Thanks - Bob / Dialogic
The system I am using . .
bogomips : 7200.18
clflush size : 64
cache_alignment : 64
address sizes : 39 bits physical, 48 bits virtual
processor : 1
vendor_id : GenuineIntel
cpu family : 6
model : 60
model name : Intel(R) Xeon(R) CPU E3-1285 v3 @ 3.60GHz
stepping : 3
microcode : 0x1c
cpu MHz : 3437.296
cache size : 8192 KB
physical id : 0
siblings : 8
core id : 1
cpu cores : 4
apicid : 2
initial apicid : 2
fpu : yes
fpu_exception : yes
The actual error prints in the messages log . . .
Feb 5 07:51:07 sut-1300 kernel: [drm] stuck on bsd ring
Feb 5 07:51:07 sut-1300 kernel: [drm] GPU HANG: ecode 1:0xa8ffdf3e, in ssp_MDRSC Compo , reason: Ring hung, action: reset
Feb 5 07:51:09 sut-1300 kernel: [drm] Enabling RC6 states: RC6 on, RC6p off, RC6pp of
A few related posts indicate there may be some correlation to the RC6 settings.
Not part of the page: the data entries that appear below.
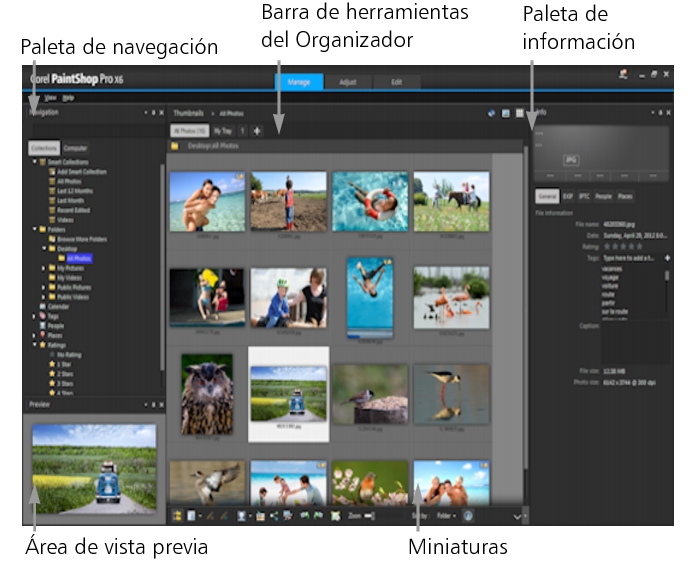Open the EXIF tab in Info palette
The height and width of the screenshot is (567, 696).
pyautogui.click(x=568, y=197)
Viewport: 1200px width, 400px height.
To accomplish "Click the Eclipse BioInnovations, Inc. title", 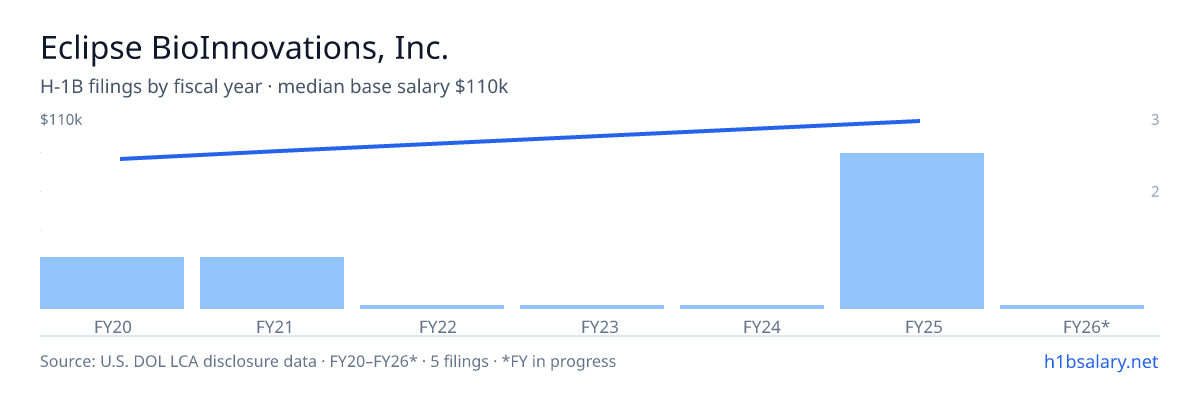I will pyautogui.click(x=244, y=48).
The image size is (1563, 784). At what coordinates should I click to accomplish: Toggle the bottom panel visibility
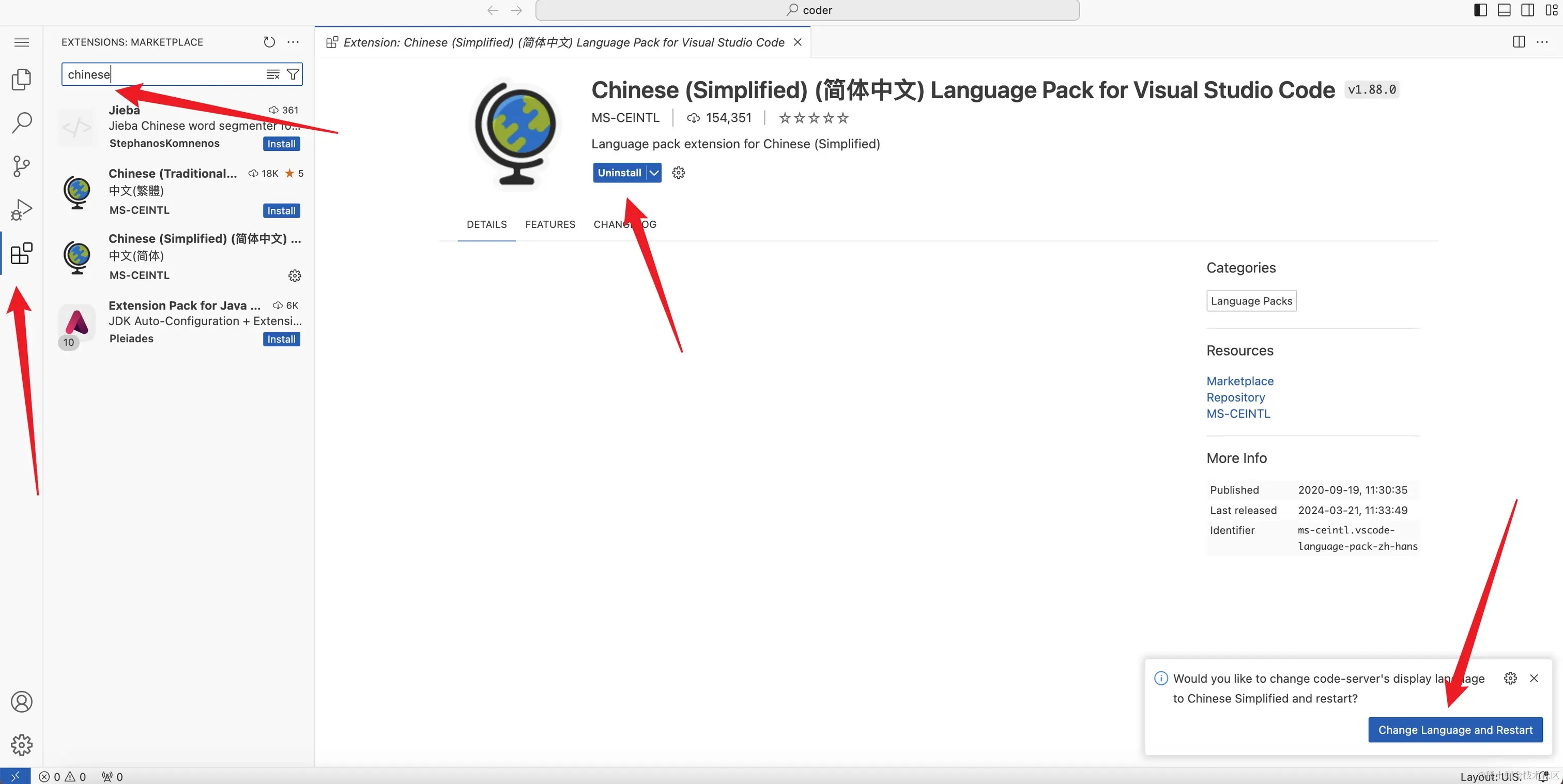(1504, 10)
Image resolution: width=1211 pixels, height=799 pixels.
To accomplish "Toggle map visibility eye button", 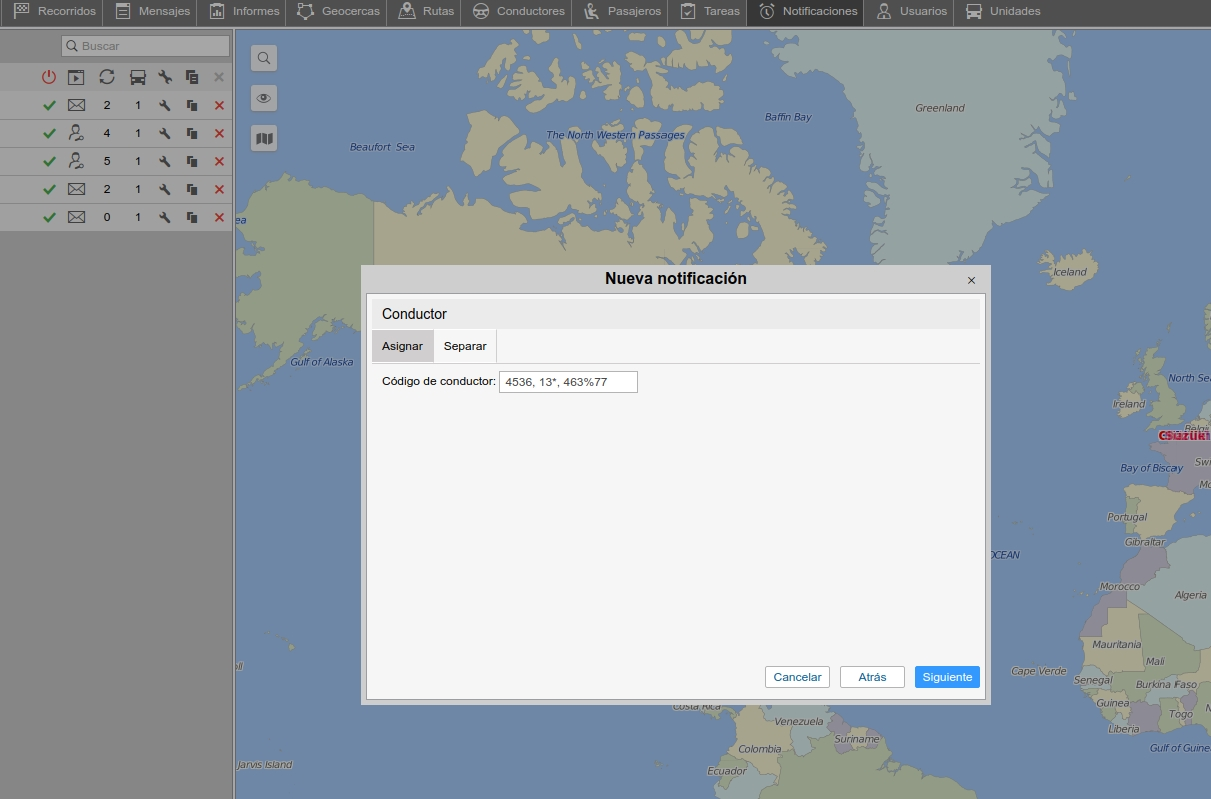I will 264,98.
Here's what the system currently has . . .
[root@sut-1300 ~]# dmesg | grep RC6
[ 3.753211] [drm] Enabling RC6 states: RC6 on, RC6p off, RC6pp off
We have seen similar issue in the past, our next release has a fix for this issue which is schedule in a week or more. Can you try on the latest release and confirm if you are able to reproduce or send us the reproducer to try at our end.
Another question I had, are you transcoding HD or 4K AVC streams real time?
Media Server Studio 2016 is out, please see this note to find instructions on download and find out what's new in this blog. Also, let us know after updating the version you still see the above reported error.
I seem to have resolved the issue with some refactoring of the decode methods. I have also installed the 2016 release and it is working as well as the 2015 release.